Bitácora de primavera N° 1

agosto 16, 2018

¿Quieren que les cuente? ¡¡¡Estoy feliz!!! Dejé de andarme paseando entre los acontecimientos de La Pala como un fantasma, husmeando por todos lados viendo como se sucedían las cosas igual que en ese canal de la tele donde muestran a los hinchas y no el fútbol. Sí. Por fin me inscribí en un seminario del súper maestro David Escalante sobre #CONSTRUCCIÓNDEMUÑECOS.

En este espacio cultural se aprenden muchas cosas con sentido, el teatro por ejemplo, teatro realista, teatro lambe lambe desde la miniatura, teatro de títeres o marionetas y ahora muñecos gigantes. En realidad hace sentido también el nombre del Espacio: «La Pala», una herramienta para labrar la tierra, para labrar nuestra vida con el arte, una herramienta para un trabajo sistemático y arduo, paciente y silencioso y sin embargo lleno de amor y de esperanza, un camino, un proceso.
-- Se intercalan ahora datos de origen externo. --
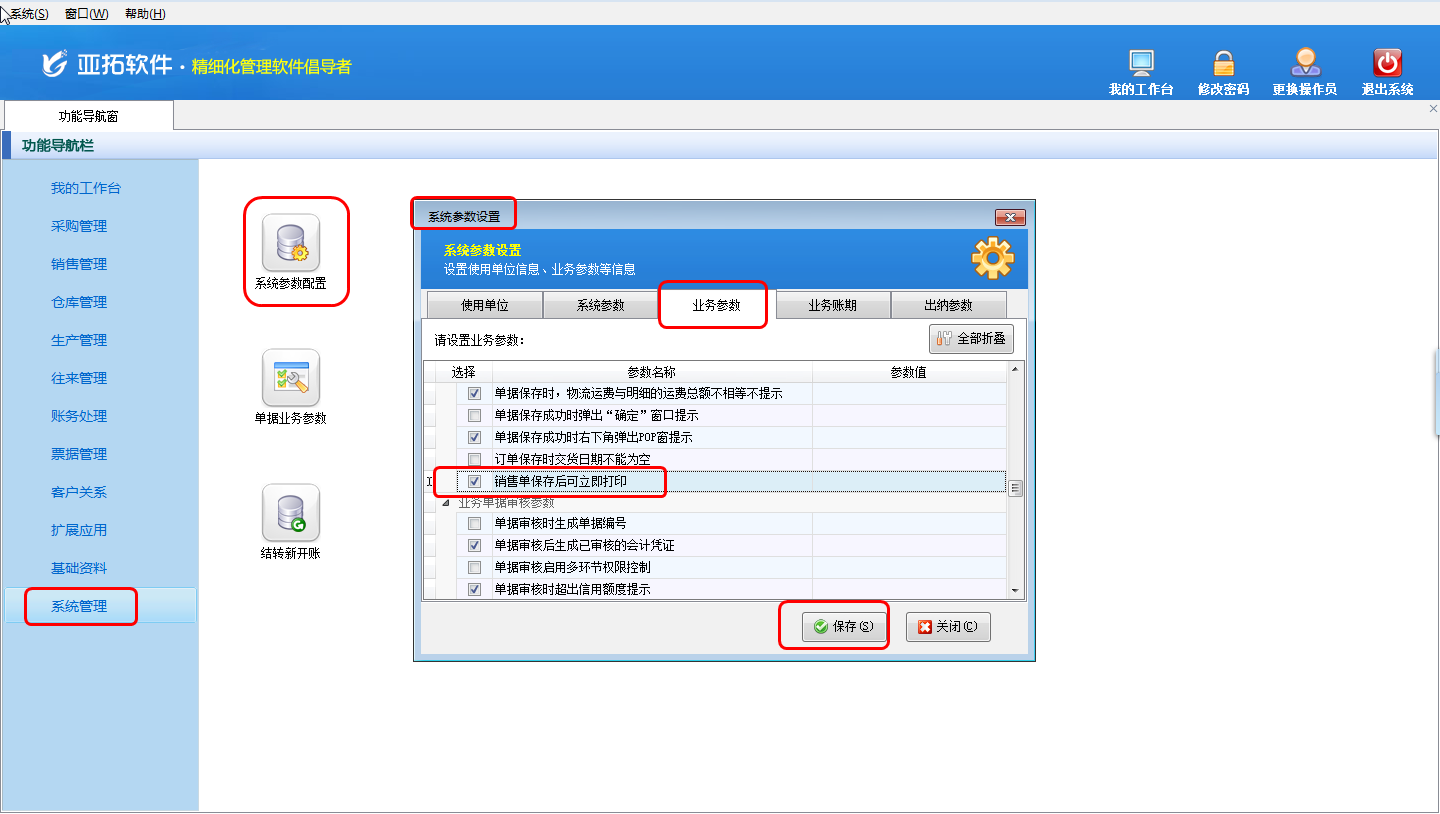Check 单据审核时生成单据编号 checkbox
The width and height of the screenshot is (1440, 814).
click(475, 524)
Pero déjenme contarles como fue mi primera clase o mi primer día en el seminario. Un grupo humano divergente y atiborrado de ideas y brillos de distintas tonalidades todos con más o menos experiencia -salvo yo que no tenia ninguna-, recibimos la primera lección: «el espacio se conserva limpio». Después hablaría de reciclaje y de técnicas, incluso me enseñó a utilizar la cartonera.

Los más avezados rápidamente seleccionaron sus materiales y eso no me dejó mucha elección, a pesar de que yo me había informado e investigado sobre insectos sobre las formas del que escogí. Finalmente opté por seguir el consejo de otro integrante y hacerme un esquema para determinar exactamente que es lo que necesitaba y cómo lo iba a lograr. Quiero que mi insecto repliegue y estire sus alas, que al agitarlas mueva el aire, que le brille su cola y que además haga ruido. ¿Quiero demasiado verdad? Es que el arte trata también de eso, de soñar y de traer ese sueño al mundo real de cambiar mi universo para cambiar al mundo y ya di un gran paso, me decidí a aprender.